Saturday, February 7, 2015

The Key to a Locked Jaw

This week I've been focusing on a particular theme when riding. It has been helpful in itself to simplify things down to one key area, which was the relaxation of the horse's jaw. We know that the horses mouth should be relaxed and chomping/salivating, accepting the bit without tension. But when was the last time you really checked how relaxed his jaw and jowl is in response to your rein pressure? When you ask for flexion left or right, how quickly and easily does he react to that pressure down the rein? He should easily turn his head at the poll left or right, but if you have to pull harder to get him to respond, the bit pulls through the mouth too much and the whole neck has to bend just to get some sort of movement, he isn't truly relaxed in his jaw.

I was brought to this seemingly obvious, but difficult, realisation when I took Bertina (6 yrs old by Dancier) for a lesson with Emile (Faurie). She does have a difficult mouth, I never really knew why exactly but I knew she would always lock against me whenever I asked her something. I usually worked through it but without knowing exactly what the problem was. When I started my lesson with Emile, I thought she was nice and round and soft in the neck - a good start. However he immediately told me to halt, and her jaw locked and neck stiffened when I did. He knew it would too.

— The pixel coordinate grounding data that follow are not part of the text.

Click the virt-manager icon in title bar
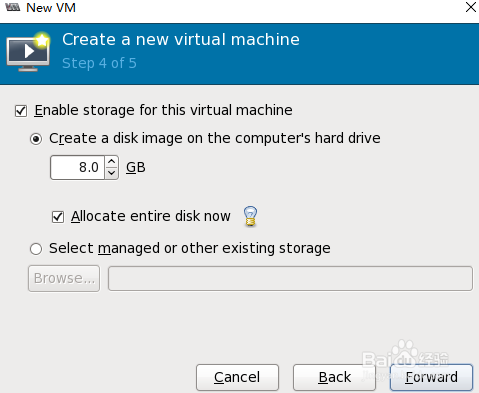The height and width of the screenshot is (393, 479). coord(13,7)
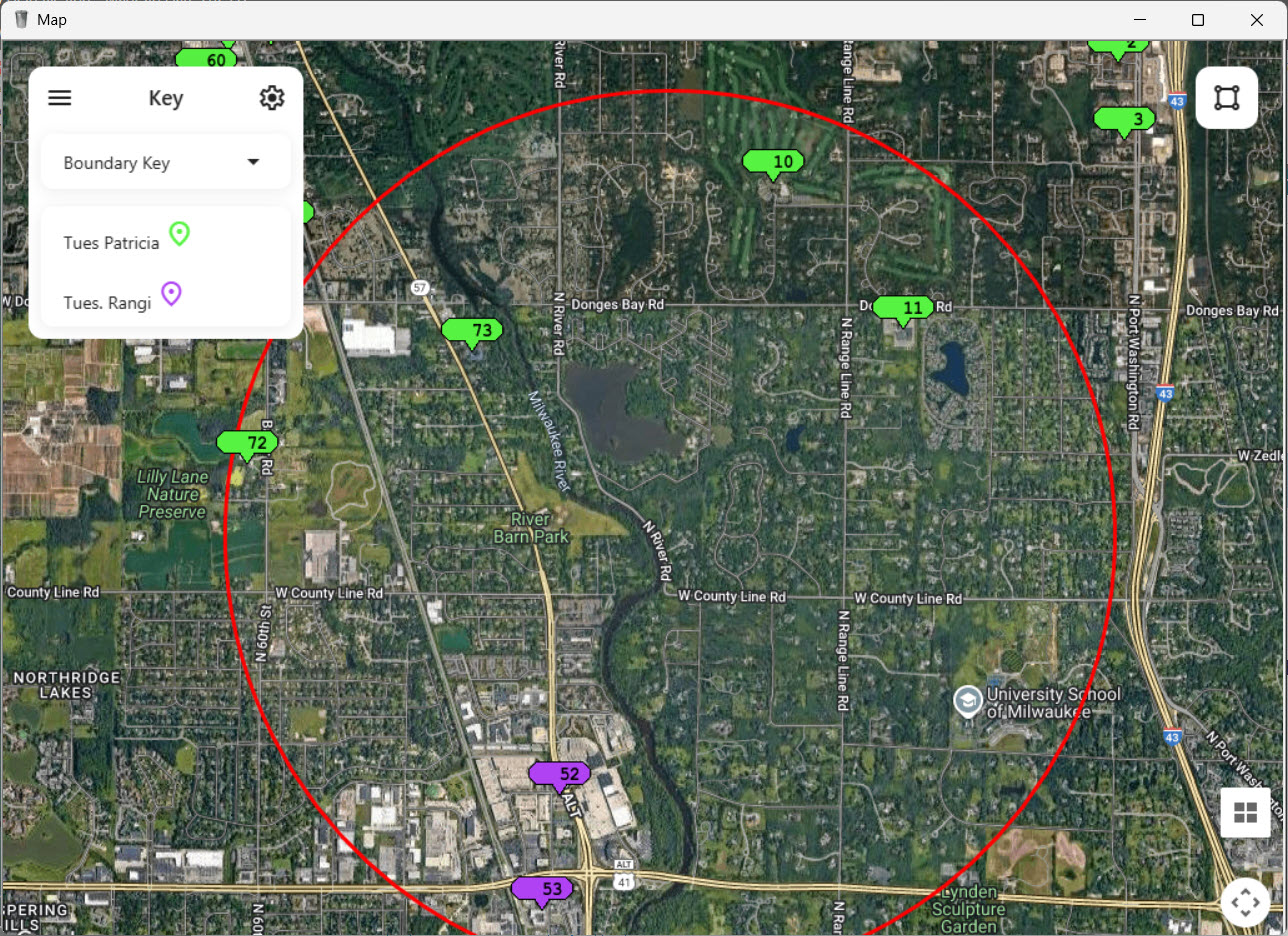Select green map marker 3
The image size is (1288, 936).
point(1124,120)
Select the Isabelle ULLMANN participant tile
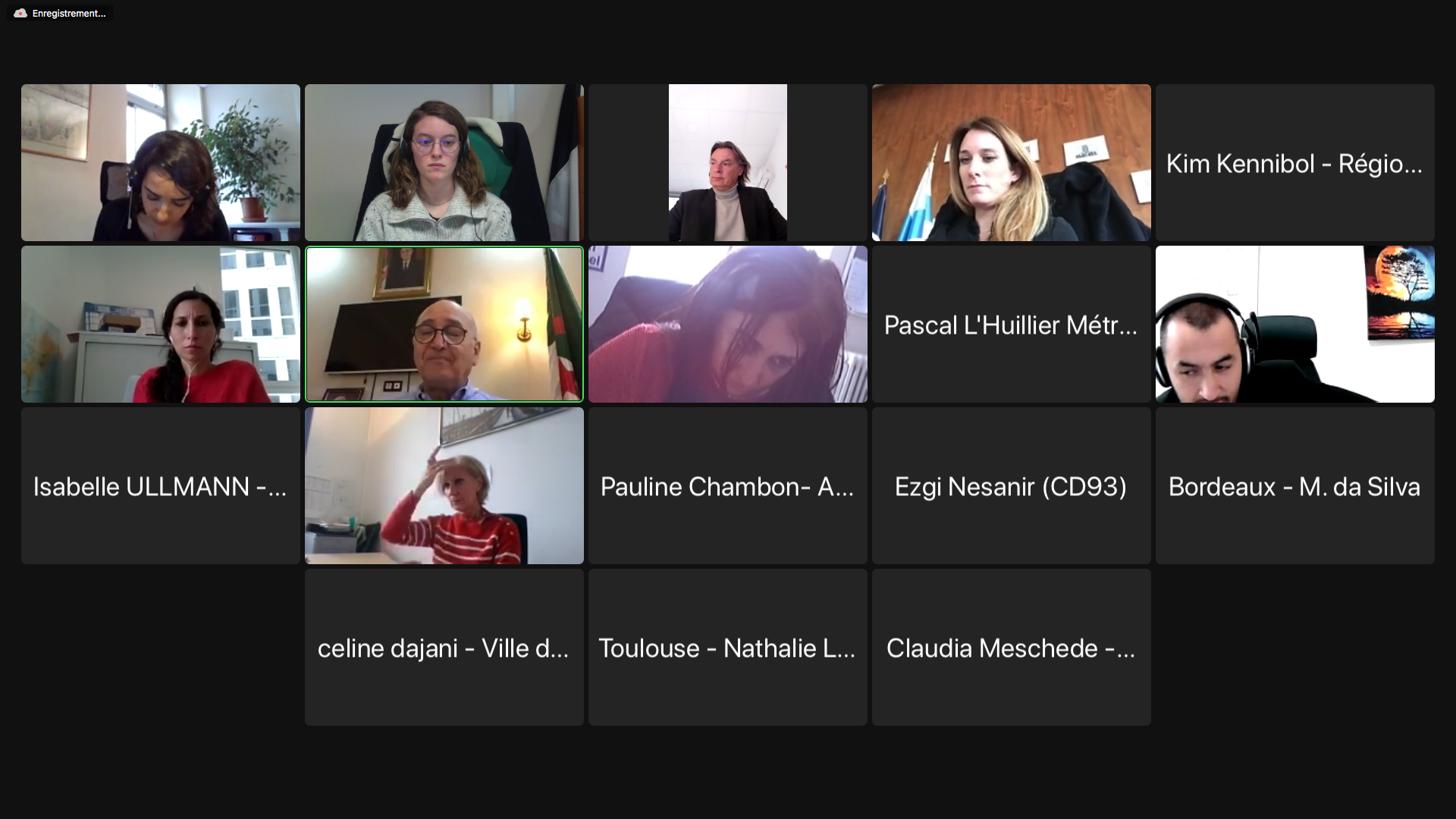 tap(161, 485)
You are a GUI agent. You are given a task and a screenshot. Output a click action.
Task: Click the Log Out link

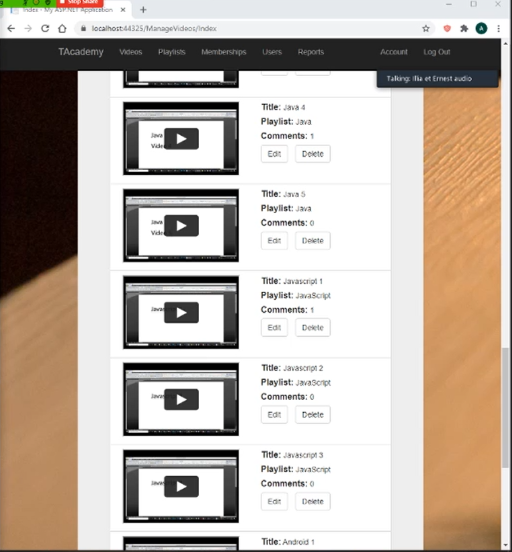437,52
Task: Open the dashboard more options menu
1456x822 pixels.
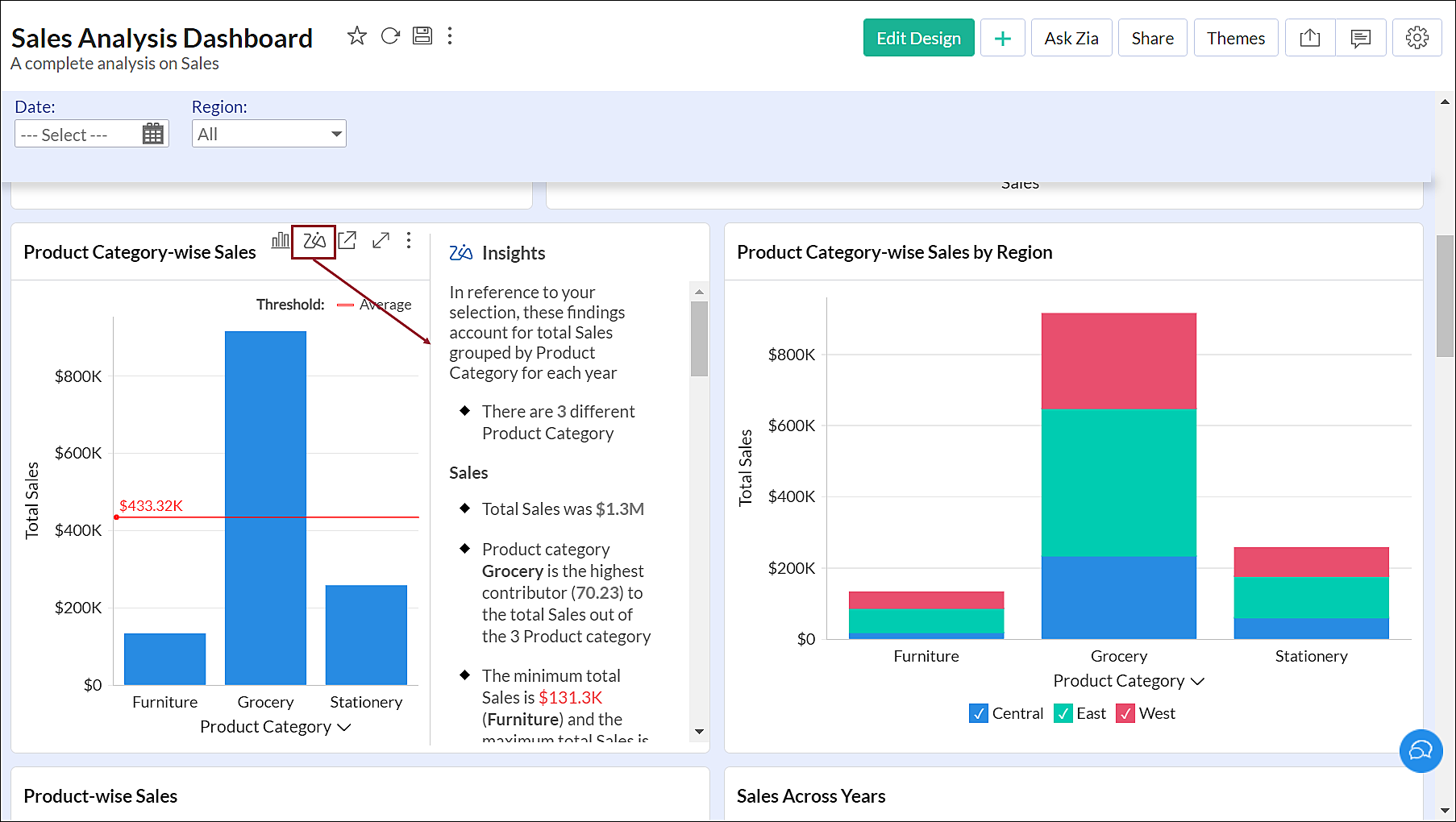Action: point(450,36)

He explained to me that the softness doesn't come from the neck muscles as such, it starts with the mouth. He showed me that I could make her as deep as I wanted, but she would only come behind my contact (still with a locked jaw) and not be through. The key was to flex slightly in the halt, focusing on how she felt in the mouth, and massage the corners of her mouth (I've heard people say that a thousand times but admittedly only truly understood the meaning of it then!) until she gave and I could walk her forward into that soft, elastic contact that we all so desire.

That is the first step, achieving that contact in halt. The it can be moved on into walk, trot and finally canter. And what happens when the horse relaxes the jaw, is that they stop pulling or resisting the reins and balancing on the hand for support, and start to use their hindquarters to propel themselves forward in their own balance and therefore have self-carriage. It is essential that when the horse does give in the flexion/softening of the mouth, you push the horse forwards to create more energy for a better connection. And then, the elastic yet constant contact is needed for the horse to stay connected to the bridle, allowing the hind legs to push through into that soft mouth you've just created.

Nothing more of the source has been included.